Rule 49-O was a rule in The Conduct of Elections Rules, 1961[1] of India, which governs elections in the country. It described the procedure to be followed when a valid voter decides not to cast his vote, and decides to record this fact.[2] The rule was declared by the Supreme Court in September 2013 to be incompatible with the constitution and the Election Commission of India announced that the option under this rule would not be available any more.[3] The apparent purpose of this section was to maintain a proper record in order to prevent the election fraud or the misuse of votes.
49-O. Elector deciding not to vote.—If an elector, after his electoral roll number has been duly entered in the register of voters in Form 17A and has put his signature or thumb impression thereon as required under sub-rule (1) of rule 49L, decided not to record his vote, a remark to this effect shall be made against the said entry in Form 17A by the presiding officer and the signature or thumb impression of the elector shall be obtained against such remark.
Since the ballot paper or electronic voting machine (EVM) showed only the list of candidates, a voter could not record his vote under Section 49-O directly, but had to inform the presiding officer at the election booth. This violated the secrecy of the ballot. However, with paper ballot one could "waste" one's vote by stamping on multiple candidates; this was the standard method of giving null votes without violating secrecy before the advent of the EVM.

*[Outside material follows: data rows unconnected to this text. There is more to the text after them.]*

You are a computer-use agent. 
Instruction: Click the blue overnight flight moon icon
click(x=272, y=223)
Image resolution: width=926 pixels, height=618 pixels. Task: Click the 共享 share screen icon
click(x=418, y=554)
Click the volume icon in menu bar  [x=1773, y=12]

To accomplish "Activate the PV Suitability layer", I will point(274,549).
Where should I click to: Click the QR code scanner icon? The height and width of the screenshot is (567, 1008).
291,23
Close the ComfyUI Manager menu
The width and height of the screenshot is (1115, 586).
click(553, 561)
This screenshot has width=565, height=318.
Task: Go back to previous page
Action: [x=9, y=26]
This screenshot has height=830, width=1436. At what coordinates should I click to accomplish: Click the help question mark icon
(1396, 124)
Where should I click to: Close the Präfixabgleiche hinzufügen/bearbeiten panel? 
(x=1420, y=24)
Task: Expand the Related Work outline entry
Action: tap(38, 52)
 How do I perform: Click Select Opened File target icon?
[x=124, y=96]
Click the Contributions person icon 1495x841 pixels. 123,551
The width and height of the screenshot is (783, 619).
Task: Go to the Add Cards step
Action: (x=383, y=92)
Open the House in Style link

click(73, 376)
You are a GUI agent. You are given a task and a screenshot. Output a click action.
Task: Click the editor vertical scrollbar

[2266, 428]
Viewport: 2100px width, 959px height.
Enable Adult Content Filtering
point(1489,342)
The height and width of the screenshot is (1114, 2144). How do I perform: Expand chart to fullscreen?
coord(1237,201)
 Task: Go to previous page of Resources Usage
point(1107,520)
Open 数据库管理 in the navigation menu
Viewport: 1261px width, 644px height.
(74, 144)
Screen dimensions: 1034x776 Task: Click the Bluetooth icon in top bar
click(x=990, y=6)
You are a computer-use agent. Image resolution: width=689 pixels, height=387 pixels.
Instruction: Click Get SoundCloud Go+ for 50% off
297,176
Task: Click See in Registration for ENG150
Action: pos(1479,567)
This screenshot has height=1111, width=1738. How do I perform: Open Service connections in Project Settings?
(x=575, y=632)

In 2004 the then Chief Election Commissioner of India, T.S. Krishnamurthy, submitted a number of proposed electoral reforms[4] to the then Prime Minister, including the following:
A hoax circulated which claims that if the '49-O' votes more than those of the winning candidate, then that poll will be canceled and will have to be re-polled. Furthermore, it claims that the candidates will be banned and they cannot contest the re-polling for their lifetime. This is an incorrect interpretation and was clarified by the Election Commission.[5]
In its judgement of 27 September 2013, the Supreme Court directed that the Election Commission should make necessary provision in the ballot papers/EVMs for “None of the Above (NOTA)” option so that the electors who do not wish to vote for any of the candidates can exercise their right not to vote for any candidate without violation of the secrecy of their decision. Rules 41 (2), 41(3) and 49-O of the Conduct of Elections Rules, 1961, were held to be ultra vires Section 128 of the Representation of the People Act, 1951 and Article 19(1)(a) of the Constitution.. On 11 October 2013, the Election Commission released a notification declaring that the None of the above option would be provided on voting machines and the option under rule 49-O would not be available any longer.
An argument in favour of provision of neutral voting is that it ensures the individual's freedom to choose whether or not to vote. Russia allows voters to vote "against all" candidates.
The proposals of negative voting by the election commission and annulment of polling if neutral votes exceed those of the winning candidate have been criticised by experts.
It is the duty of every citizen to educate himself / herself about the agenda of the candidates and to vote conscientiously for the candidate they think is better. The very purpose of an election is that the representatives should be chosen by the people. Encouraging people not to express their preferred candidate goes against the intended purpose. For this reason, voting is compulsory by law in Australia. Also, annulling an election would result in much waste of public funds spent to conduct polls.
It has been reported that activist Anna Hazare supports the 'Right Not To Vote'.[6]